== MATERIAL SHOWN

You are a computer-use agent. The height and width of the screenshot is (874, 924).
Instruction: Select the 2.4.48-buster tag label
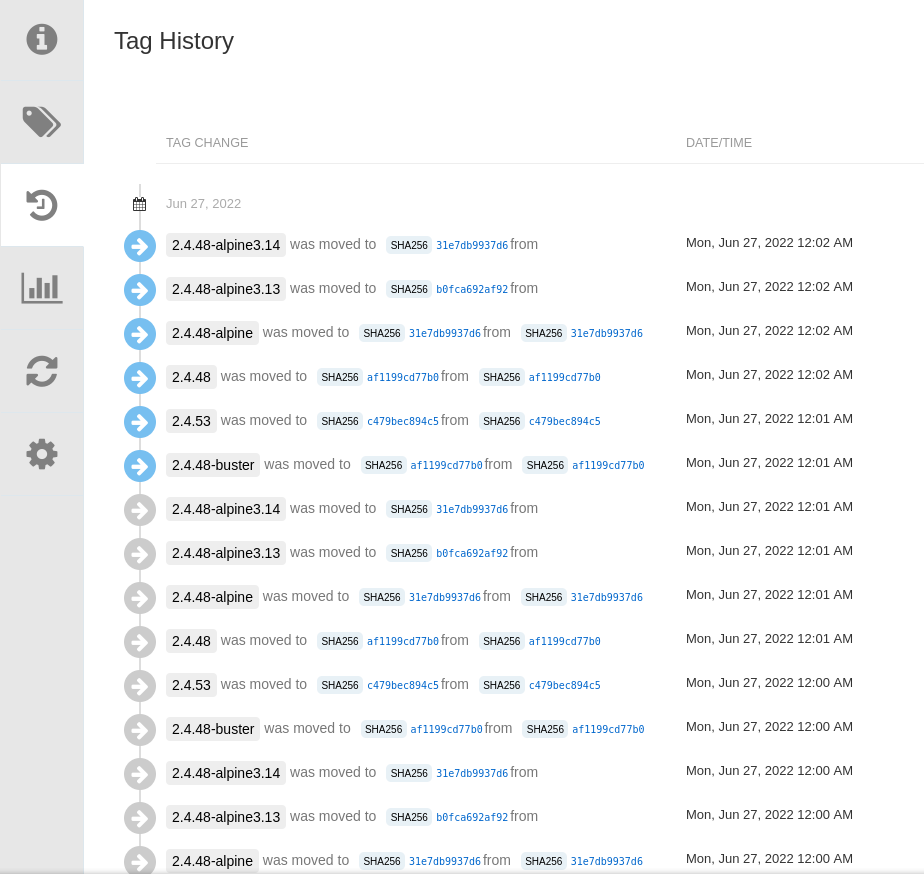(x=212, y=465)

====
== MATERIAL SHOWN

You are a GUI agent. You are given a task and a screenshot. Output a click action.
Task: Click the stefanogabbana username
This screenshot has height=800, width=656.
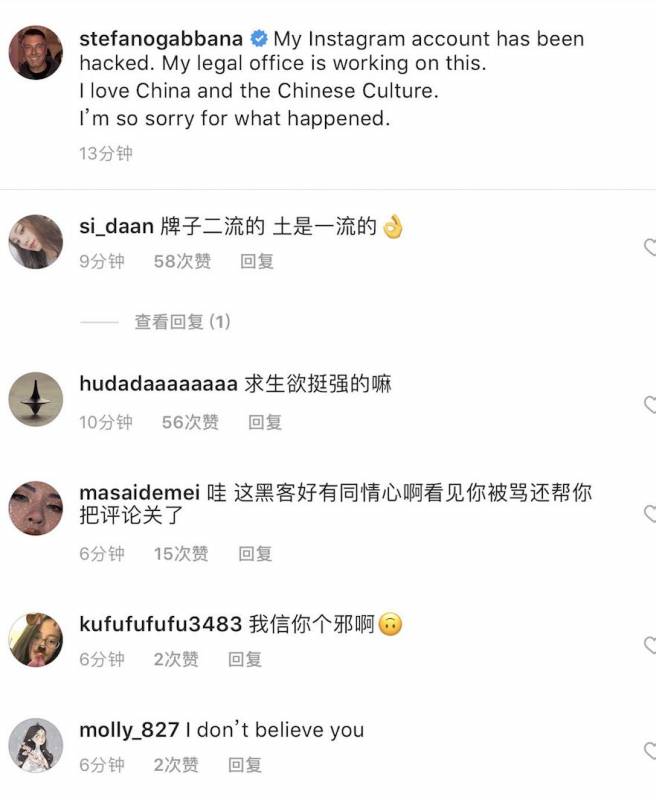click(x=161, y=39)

====

### AIM OF THE EXERCISE
Say how many lines of the material contain the word "agent", with no other text.

### ANSWER TO THE PROBLEM
2